The Bigfoot marathon stomps along with this late-night show/drive-in staple from the mid-seventies and in the same vein of “documentaries” Legend of Boggy Creek or the classic Ivan Marx flick The Legend of Bigfoot. Of course, if you watch them now it is clear that their logic was faulty and most of the evidence has been debunked. Then again who cares? It might be the nostalgia talking but I find all of them very entertaining and The Mysterious Monsters is one of the best.
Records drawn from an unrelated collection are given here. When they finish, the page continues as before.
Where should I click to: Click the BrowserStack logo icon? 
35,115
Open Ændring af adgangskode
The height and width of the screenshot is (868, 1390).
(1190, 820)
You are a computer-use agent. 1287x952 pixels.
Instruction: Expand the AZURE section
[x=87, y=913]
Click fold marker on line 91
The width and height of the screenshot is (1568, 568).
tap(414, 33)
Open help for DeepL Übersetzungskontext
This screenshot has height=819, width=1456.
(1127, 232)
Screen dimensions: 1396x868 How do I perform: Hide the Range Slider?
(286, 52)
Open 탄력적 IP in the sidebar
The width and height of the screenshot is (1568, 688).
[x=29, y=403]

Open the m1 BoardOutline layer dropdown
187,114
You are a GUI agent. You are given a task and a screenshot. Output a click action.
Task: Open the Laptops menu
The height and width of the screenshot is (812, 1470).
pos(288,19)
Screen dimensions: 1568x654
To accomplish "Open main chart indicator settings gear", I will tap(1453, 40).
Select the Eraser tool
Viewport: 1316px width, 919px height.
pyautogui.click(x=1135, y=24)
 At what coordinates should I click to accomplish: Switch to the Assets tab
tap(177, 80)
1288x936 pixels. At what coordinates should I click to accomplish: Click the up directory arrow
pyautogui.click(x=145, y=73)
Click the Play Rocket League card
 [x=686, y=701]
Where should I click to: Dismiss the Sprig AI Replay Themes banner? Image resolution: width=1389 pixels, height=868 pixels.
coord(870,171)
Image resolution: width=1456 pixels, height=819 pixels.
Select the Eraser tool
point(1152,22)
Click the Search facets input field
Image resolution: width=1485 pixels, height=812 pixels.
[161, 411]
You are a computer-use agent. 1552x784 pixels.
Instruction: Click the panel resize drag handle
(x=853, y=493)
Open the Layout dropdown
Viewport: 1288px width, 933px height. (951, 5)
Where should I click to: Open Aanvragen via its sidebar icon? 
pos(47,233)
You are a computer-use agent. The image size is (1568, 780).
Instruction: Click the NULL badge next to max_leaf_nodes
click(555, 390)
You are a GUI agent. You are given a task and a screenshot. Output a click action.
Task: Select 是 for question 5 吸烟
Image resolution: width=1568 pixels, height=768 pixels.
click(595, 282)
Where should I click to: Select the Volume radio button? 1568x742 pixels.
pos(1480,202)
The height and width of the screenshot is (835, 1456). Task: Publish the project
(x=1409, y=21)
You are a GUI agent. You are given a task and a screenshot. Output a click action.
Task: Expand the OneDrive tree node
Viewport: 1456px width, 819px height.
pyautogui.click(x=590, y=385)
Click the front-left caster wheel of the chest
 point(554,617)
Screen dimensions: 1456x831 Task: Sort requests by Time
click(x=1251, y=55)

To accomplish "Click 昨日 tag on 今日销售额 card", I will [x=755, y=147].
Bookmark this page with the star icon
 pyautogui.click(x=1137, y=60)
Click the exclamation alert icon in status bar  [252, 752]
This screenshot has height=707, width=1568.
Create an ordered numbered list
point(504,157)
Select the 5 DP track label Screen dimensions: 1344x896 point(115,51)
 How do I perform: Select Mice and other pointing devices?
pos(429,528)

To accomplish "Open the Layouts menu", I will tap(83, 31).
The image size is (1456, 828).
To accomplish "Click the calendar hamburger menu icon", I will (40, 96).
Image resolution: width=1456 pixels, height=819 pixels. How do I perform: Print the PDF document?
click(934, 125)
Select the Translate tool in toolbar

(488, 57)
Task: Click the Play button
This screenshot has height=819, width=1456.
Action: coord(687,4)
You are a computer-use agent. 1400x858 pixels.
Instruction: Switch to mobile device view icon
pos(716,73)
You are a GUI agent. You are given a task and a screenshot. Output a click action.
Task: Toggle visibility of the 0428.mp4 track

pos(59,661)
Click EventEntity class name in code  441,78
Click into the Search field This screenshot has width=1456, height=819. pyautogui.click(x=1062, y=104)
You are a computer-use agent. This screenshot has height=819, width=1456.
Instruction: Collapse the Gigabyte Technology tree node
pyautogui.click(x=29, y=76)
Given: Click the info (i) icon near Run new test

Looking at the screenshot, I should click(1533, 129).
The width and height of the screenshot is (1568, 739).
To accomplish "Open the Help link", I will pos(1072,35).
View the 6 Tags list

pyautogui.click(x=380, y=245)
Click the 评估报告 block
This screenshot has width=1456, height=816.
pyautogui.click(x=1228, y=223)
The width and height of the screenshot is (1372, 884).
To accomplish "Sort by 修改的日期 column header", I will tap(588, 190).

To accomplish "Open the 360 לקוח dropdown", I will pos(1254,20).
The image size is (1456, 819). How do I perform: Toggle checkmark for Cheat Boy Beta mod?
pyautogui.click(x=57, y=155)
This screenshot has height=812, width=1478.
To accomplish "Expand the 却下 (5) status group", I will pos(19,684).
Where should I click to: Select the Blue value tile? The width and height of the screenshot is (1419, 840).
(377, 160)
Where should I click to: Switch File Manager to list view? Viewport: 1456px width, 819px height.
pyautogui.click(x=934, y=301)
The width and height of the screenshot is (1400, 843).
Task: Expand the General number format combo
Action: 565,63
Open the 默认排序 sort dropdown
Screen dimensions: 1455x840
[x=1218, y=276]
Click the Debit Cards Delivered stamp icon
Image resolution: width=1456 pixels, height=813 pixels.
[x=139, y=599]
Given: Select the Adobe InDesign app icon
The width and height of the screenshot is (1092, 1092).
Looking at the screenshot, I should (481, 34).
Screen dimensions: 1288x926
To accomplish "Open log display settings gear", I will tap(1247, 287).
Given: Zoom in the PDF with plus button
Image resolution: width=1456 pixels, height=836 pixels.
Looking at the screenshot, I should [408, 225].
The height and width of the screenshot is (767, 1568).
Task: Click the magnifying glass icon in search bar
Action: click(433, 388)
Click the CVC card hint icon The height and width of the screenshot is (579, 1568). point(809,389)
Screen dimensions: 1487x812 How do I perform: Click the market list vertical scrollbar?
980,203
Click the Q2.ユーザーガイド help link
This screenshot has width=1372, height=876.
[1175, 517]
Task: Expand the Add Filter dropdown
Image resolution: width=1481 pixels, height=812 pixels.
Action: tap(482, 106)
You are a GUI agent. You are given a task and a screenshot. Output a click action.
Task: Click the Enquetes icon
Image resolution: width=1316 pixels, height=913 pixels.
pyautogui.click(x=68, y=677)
This documentary from Schick Sunn, also known as Bigfoot the Mysterious Monster, was a favorite of mine growing up. Peter Graves narrates and appears on camera talking to experts and eyewitnesses who do their best to prove that Bigfoot is real. They also have some reenactments of those “actual” encounters to spice things up. From a high school girl and her father terrorized by a Squatch on the road to a couple coming face to face with one at their door we get plenty of creepy moments on screen. And just because they wanted to earn the title that includes the plural of monster, we also spend a few minutes on Bigfoot’s cousin the Abominable Snowman as well as another famous cryptid The Loch Ness Monster!
The seventies was a decade that fell in love with Bigfoot. Not only did you get several documentaries like this about the big fella, but it also helped launch the greatest of all television shows In Search of with Leonard Nimoy. Speaking of television, we even got an alternate robotic servant version of Sasquatch on the Six Million Dollar Man. He was really everywhere. I’ve always felt that The Mysterious Monsters was the best or at least a close second to the previously mentioned Legend of Boggy Creek (which I also love and covered for the marathon). There are two things that make this one a lot of fun. The first is Peter Graves as the narrator and host. I don’t know if he was into Bigfoot or if he was having fun, but he takes the subject deadly serious. He asks questions and nods appreciatively as the various experts answer them. His narration is dramatic and helps to setup the different reenactments that are shown. Altogether it works really well.
|Bigfoot is looking good!|
The other way that the movie sets itself apart is the costumes used to bring the Bigfoot to the screen. A lot of these movies were shot quickly and basically used a slightly modified gorilla costume, which kind of ruins things. The fact that they try and make it look as good as possible not only allows them to show more of the creature in the reenactments, but also helps to continue the serious tone. If it looked silly on screen, then it wouldn’t matter how well Graves sets things up. But the filmmakers made the effort and it helps the movie a lot.
I want to make one thing clear. The Mysterious Monsters isn’t a serious look at Bigfoot and like the other documentaries made for the drive-in circuit was a cash grab. But they did a wonderful job making it and playing to the audience that wanted to believe which included a very young me! While I grew up and can see how silly the idea of Bigfoot is now, I still enjoy the heck out of this movie and had to include it in the Bigfoot marathon. This is a must watch for anyone interested in the drive-in, the seventies, or cryptozoology. I highly recommend it.
note: The video linked above isn't a trailer but instead is the the movie itself. Enjoy!